Output every entry exactly as it appears.

Exercise input:
►

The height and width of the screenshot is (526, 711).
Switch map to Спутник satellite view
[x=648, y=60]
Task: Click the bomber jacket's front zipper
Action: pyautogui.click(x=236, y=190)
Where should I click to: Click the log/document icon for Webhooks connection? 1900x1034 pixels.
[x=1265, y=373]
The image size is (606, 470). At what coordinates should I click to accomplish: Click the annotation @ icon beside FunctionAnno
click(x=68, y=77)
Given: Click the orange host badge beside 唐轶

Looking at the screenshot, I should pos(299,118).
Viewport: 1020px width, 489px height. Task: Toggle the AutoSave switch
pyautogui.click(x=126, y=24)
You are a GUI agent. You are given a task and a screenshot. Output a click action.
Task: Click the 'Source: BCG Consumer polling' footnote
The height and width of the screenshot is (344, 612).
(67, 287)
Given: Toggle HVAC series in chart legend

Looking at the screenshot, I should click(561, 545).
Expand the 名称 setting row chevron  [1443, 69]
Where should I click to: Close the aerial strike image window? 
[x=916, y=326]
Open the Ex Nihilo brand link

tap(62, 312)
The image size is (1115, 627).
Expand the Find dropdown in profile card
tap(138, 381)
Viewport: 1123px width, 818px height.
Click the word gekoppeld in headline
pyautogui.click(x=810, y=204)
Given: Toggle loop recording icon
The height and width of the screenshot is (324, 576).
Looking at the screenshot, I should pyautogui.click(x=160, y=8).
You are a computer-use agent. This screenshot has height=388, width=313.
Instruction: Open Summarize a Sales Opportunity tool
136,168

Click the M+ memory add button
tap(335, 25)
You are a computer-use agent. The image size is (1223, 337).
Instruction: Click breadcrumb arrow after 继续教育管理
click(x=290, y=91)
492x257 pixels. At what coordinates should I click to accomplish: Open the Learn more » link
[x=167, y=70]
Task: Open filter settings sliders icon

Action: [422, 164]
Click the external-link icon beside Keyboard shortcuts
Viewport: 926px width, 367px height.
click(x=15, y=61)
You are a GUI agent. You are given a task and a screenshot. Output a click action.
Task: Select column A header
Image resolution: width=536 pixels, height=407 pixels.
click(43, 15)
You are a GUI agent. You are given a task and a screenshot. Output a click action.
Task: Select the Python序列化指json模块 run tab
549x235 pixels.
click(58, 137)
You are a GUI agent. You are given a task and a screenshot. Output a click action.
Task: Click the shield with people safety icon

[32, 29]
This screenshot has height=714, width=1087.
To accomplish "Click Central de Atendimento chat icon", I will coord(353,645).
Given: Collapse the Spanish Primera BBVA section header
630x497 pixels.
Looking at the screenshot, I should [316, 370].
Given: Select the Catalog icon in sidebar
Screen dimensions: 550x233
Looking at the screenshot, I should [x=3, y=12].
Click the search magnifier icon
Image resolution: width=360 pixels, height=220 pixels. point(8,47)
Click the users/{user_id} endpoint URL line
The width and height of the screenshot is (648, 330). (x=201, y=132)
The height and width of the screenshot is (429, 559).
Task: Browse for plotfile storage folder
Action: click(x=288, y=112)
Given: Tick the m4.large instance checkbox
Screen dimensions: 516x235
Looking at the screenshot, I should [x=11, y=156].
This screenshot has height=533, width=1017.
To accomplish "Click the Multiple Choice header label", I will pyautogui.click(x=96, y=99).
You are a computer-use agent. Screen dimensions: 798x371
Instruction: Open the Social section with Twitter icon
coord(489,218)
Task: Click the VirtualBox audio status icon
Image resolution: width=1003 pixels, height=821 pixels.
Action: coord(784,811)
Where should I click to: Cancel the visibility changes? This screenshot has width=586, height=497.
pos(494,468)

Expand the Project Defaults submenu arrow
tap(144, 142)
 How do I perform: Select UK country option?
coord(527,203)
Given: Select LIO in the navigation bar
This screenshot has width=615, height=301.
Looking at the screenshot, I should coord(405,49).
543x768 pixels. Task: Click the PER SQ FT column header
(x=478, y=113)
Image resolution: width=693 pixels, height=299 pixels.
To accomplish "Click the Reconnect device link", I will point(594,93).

◄

Answer section:
The height and width of the screenshot is (526, 711).
Switch map to Спутник satellite view
[x=648, y=60]
Task: Click the bomber jacket's front zipper
Action: pyautogui.click(x=236, y=190)
Where should I click to: Click the log/document icon for Webhooks connection? 1900x1034 pixels.
[x=1265, y=373]
The image size is (606, 470). At what coordinates should I click to accomplish: Click the annotation @ icon beside FunctionAnno
click(x=68, y=77)
Given: Click the orange host badge beside 唐轶

Looking at the screenshot, I should pos(299,118).
Viewport: 1020px width, 489px height. Task: Toggle the AutoSave switch
pyautogui.click(x=126, y=24)
You are a GUI agent. You are given a task and a screenshot. Output a click action.
Task: Click the 'Source: BCG Consumer polling' footnote
The height and width of the screenshot is (344, 612).
(67, 287)
Given: Toggle HVAC series in chart legend

Looking at the screenshot, I should click(561, 545).
Expand the 名称 setting row chevron  [1443, 69]
Where should I click to: Close the aerial strike image window? 
[x=916, y=326]
Open the Ex Nihilo brand link

tap(62, 312)
The image size is (1115, 627).
Expand the Find dropdown in profile card
tap(138, 381)
Viewport: 1123px width, 818px height.
Click the word gekoppeld in headline
pyautogui.click(x=810, y=204)
Given: Toggle loop recording icon
The height and width of the screenshot is (324, 576).
Looking at the screenshot, I should pyautogui.click(x=160, y=8).
You are a computer-use agent. This screenshot has height=388, width=313.
Instruction: Open Summarize a Sales Opportunity tool
136,168

Click the M+ memory add button
tap(335, 25)
You are a computer-use agent. The image size is (1223, 337).
Instruction: Click breadcrumb arrow after 继续教育管理
click(x=290, y=91)
492x257 pixels. At what coordinates should I click to accomplish: Open the Learn more » link
[x=167, y=70]
Task: Open filter settings sliders icon

Action: [422, 164]
Click the external-link icon beside Keyboard shortcuts
Viewport: 926px width, 367px height.
click(x=15, y=61)
You are a GUI agent. You are given a task and a screenshot. Output a click action.
Task: Select column A header
Image resolution: width=536 pixels, height=407 pixels.
click(43, 15)
You are a GUI agent. You are given a task and a screenshot. Output a click action.
Task: Select the Python序列化指json模块 run tab
549x235 pixels.
click(58, 137)
You are a GUI agent. You are given a task and a screenshot. Output a click action.
Task: Click the shield with people safety icon

[32, 29]
This screenshot has height=714, width=1087.
To accomplish "Click Central de Atendimento chat icon", I will coord(353,645).
Given: Collapse the Spanish Primera BBVA section header
630x497 pixels.
Looking at the screenshot, I should [316, 370].
Given: Select the Catalog icon in sidebar
Screen dimensions: 550x233
Looking at the screenshot, I should [x=3, y=12].
Click the search magnifier icon
Image resolution: width=360 pixels, height=220 pixels. point(8,47)
Click the users/{user_id} endpoint URL line
The width and height of the screenshot is (648, 330). (x=201, y=132)
The height and width of the screenshot is (429, 559).
Task: Browse for plotfile storage folder
Action: click(x=288, y=112)
Given: Tick the m4.large instance checkbox
Screen dimensions: 516x235
Looking at the screenshot, I should [x=11, y=156].
This screenshot has height=533, width=1017.
To accomplish "Click the Multiple Choice header label", I will pyautogui.click(x=96, y=99).
You are a computer-use agent. Screen dimensions: 798x371
Instruction: Open the Social section with Twitter icon
coord(489,218)
Task: Click the VirtualBox audio status icon
Image resolution: width=1003 pixels, height=821 pixels.
Action: coord(784,811)
Where should I click to: Cancel the visibility changes? This screenshot has width=586, height=497.
pos(494,468)

Expand the Project Defaults submenu arrow
tap(144, 142)
 How do I perform: Select UK country option?
coord(527,203)
Given: Select LIO in the navigation bar
This screenshot has width=615, height=301.
Looking at the screenshot, I should coord(405,49).
543x768 pixels. Task: Click the PER SQ FT column header
(x=478, y=113)
Image resolution: width=693 pixels, height=299 pixels.
To accomplish "Click the Reconnect device link", I will point(594,93).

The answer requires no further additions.